[OPE-L:6331] Re: Re: Re: recent science and society and Fred M's interpretation

From: Gil Skillman (gskillman@MAIL.WESLEYAN.EDU)
Date: Wed Jan 16 2002 - 14:46:48 EST

Rakesh, you write

>My first answer is simple and predictable: if the average rate of 
>profit is not ultimately determined by labor time relations, then 
>capitalism cannot give rise to those contradictions in the process of 
>production that Marx, as a materialist, thought were the precondition 
>for the revolutionary activity of the only the subject that Marx 
>thought had even the latent power to actually effect a transition in 
>the mode of production--the working class.

Understood as a direct answer to my initial question, this statement in
effect makes three connected claims:

1) Asserting that "the average rate of profit is...ultimately determined by
labor time relations" (I take this to mean that the average rate of profit
is presumed to be equal to the ratio of unpaid labor hours to the sum of
paid labor hours and the labor embodied in expended constant capital) is
tantamount to embracing the labor theory of value.

2)  Unless the average rate of profit is understood to equal the ratio just
indicated, capitalism cannot give rise to the contradictions Marx
identified as the precondition for revolutionary activity by the working class.

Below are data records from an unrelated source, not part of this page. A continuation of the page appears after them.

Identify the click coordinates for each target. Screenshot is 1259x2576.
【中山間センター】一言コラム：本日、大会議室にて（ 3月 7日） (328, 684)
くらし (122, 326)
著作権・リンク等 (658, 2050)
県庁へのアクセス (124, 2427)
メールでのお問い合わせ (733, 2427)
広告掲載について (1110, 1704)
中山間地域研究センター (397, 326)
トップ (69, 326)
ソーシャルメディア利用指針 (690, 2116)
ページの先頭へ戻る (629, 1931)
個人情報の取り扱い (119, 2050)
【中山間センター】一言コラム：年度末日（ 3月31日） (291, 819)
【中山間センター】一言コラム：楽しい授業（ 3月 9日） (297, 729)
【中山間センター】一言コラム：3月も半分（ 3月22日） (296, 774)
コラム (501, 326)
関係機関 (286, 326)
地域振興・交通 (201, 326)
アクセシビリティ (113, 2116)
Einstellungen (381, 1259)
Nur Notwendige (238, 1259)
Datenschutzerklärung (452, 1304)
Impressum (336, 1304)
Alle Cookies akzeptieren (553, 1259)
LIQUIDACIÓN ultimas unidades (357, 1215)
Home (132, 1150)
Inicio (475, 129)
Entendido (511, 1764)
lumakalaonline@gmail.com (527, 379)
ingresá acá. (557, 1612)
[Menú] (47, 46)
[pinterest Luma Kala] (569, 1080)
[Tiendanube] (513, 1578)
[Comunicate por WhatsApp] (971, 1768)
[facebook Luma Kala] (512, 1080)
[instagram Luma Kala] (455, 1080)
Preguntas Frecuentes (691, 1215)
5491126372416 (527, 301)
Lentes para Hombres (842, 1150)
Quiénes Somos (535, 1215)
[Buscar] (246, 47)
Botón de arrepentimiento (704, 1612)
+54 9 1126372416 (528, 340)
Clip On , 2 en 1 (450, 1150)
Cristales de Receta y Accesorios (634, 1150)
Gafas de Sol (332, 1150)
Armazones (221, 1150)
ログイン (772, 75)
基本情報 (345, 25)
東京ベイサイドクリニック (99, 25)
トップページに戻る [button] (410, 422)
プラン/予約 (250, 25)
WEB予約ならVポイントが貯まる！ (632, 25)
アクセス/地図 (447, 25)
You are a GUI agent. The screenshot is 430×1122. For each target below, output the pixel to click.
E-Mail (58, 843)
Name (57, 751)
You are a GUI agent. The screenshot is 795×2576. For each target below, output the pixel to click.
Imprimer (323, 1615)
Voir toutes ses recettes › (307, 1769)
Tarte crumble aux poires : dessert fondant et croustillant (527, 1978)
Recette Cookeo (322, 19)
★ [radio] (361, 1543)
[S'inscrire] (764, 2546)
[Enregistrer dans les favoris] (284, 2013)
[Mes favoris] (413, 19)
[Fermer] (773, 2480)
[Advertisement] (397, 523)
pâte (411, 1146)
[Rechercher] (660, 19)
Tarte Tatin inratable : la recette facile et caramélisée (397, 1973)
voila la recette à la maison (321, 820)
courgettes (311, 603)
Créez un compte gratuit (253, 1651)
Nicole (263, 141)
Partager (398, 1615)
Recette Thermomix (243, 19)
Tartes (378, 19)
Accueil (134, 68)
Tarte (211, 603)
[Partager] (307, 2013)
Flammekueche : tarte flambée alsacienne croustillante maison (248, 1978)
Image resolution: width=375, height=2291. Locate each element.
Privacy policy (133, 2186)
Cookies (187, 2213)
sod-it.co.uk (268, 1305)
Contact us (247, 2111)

3)  If one feels that either of the above claims about capitalism is in
fact false, then one is not a Marxist.  

Accepting claim (1) for the sake of argument, I don't see the basis for
claim (2) or (3).  For example, with regard to (3), are you suggesting that
a necessary condition for being a Marxist is accepting every empirical
claim Marx made (in Capital, say), even if one feels some are false?  With
regard to (2), are you suggesting that the expressions of capitalist
contradiction Marx identified (immiseration of the working class,
increasingly severe crises) cannot arise *unless* the average rate of
profit equals the ratio indicated above?